How Multi-Modal LLMs Reshape Visual Deep Learning Testing? A Comprehensive Study Through the Lens of Image Mutation
Liwen Wang, Yuanyuan Yuan, Ao Sun, Zongjie Li, Pingchuan Ma, Daoyuan Wu, Shuai Wang
TL;DR
The paper investigates how multi-modal LLMs enable instruction-driven image mutations for visual deep learning testing, evaluating semantic validity, prompt alignment, and faithfulness through a large-scale human study. It shows that MLLMs cannot reliably edit existing semantics like traditional mutations but can generate powerful semantic-replacement mutations that expand the testing landscape; two specialized pipelines (unidirectional fine-tuning and bidirectional post-hoc) offer complementary strengths. The findings underscore the complementary role of MLLM-based mutations with traditional mutations, highlight limitations of existing validation metrics for such mutations, and advocate an integrated testing approach that leverages the best of both worlds for robust VDL testing. Practically, this work informs how to design mutation pipelines, select appropriate datasets, and develop better evaluation metrics to harness MLLMs for comprehensive, reliable VDL testing.
Abstract
Visual deep learning (VDL) systems have shown significant success in real-world applications like image recognition, object detection, and autonomous driving. To evaluate the reliability of VDL, a mainstream approach is software testing, which requires diverse mutations over image semantics. The rapid development of multi-modal large language models (MLLMs) has introduced revolutionary image mutation potentials through instruction-driven methods. Users can now freely describe desired mutations and let MLLMs generate the mutated images. Hence, parallel to large language models' (LLMs) recent success in traditional software fuzzing, one may also expect MLLMs to be promising for VDL testing in terms of offering unified, diverse, and complex image mutations. However, the quality and applicability of MLLM-based mutations in VDL testing remain largely unexplored.

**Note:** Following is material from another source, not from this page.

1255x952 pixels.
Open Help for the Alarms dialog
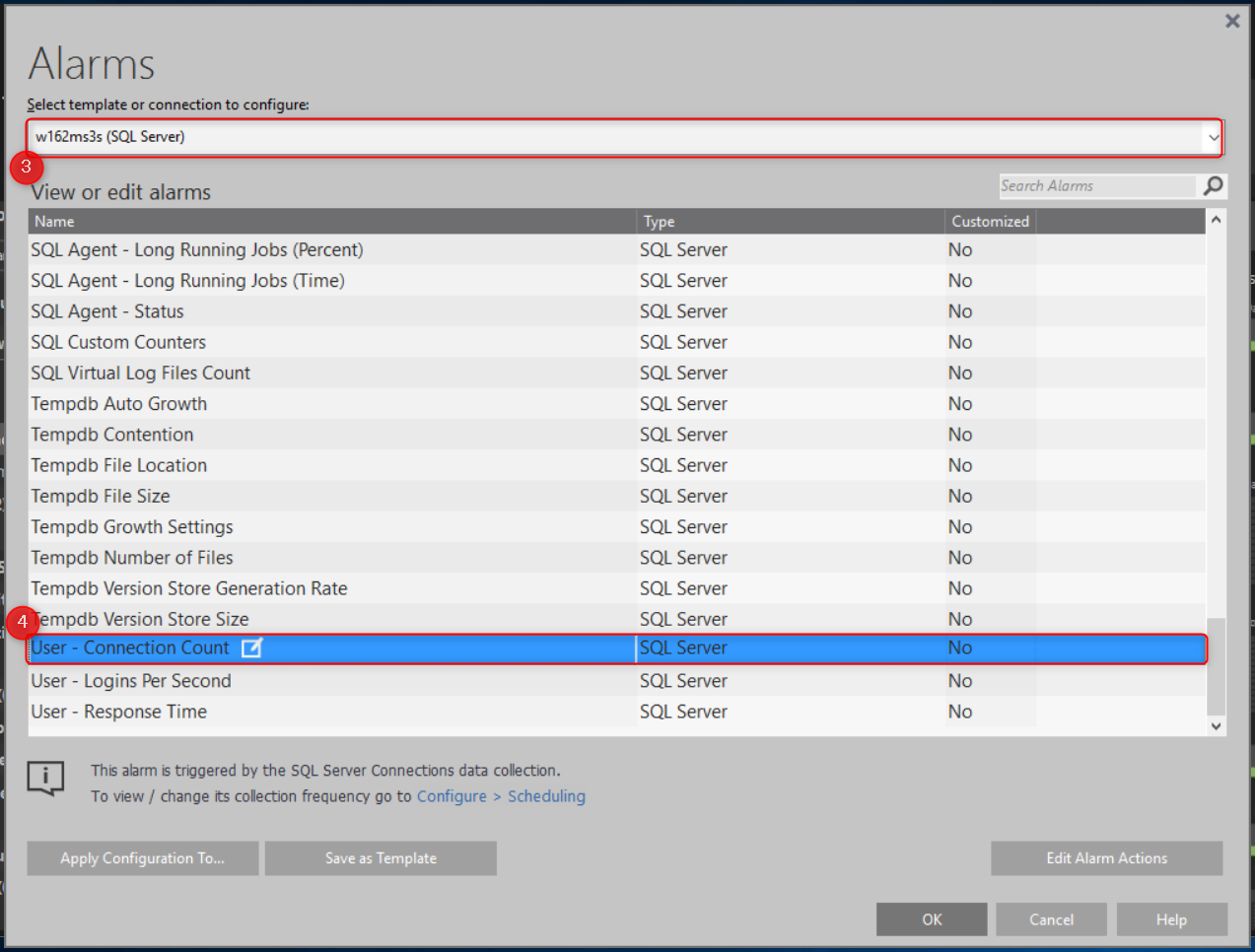tap(1171, 918)

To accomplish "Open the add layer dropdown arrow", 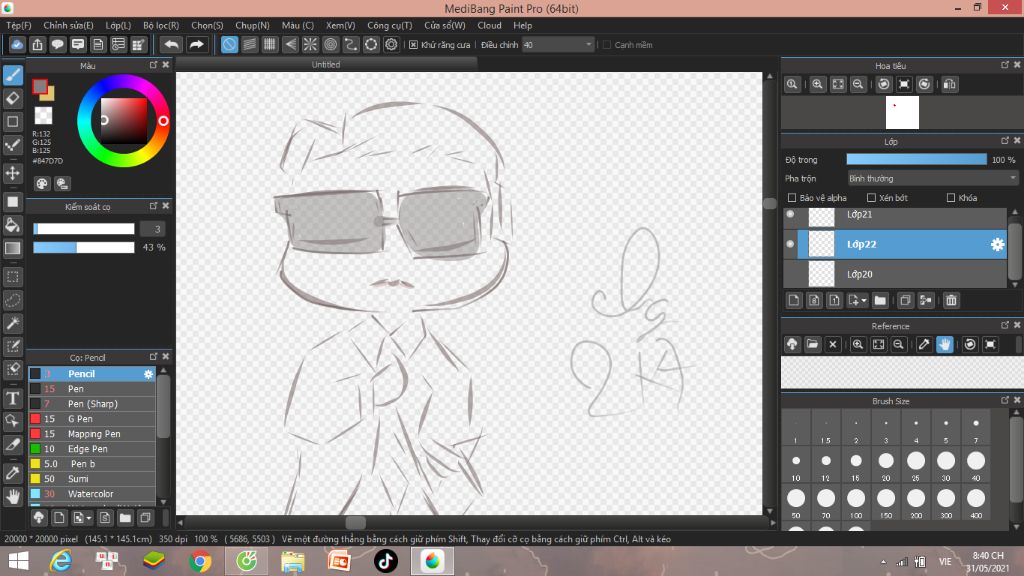I will (x=864, y=300).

We present the first study, aiming to assess MLLMs' adequacy from 1) the semantic validity of MLLM mutated images, 2) the alignment of MLLM mutated images with their text instructions (prompts), and 3) the faithfulness of how different mutations preserve semantics that are ought to remain unchanged. With large-scale human studies and quantitative evaluations, we identify MLLM's promising potentials in expanding the covered semantics of image mutations. Notably, while SoTA MLLMs (e.g., GPT-4V) fail to support or perform worse in editing existing semantics in images (as in traditional mutations like rotation), they generate high-quality test inputs using "semantic-replacement" mutations (e.g., "dress a dog with clothes"), which bring extra semantics to images; these were infeasible for past approaches. Hence, we view MLLM-based mutations as a vital complement to traditional mutations, and advocate future VDL testing tasks to combine MLLM-based methods and traditional image mutations for comprehensive and reliable testing.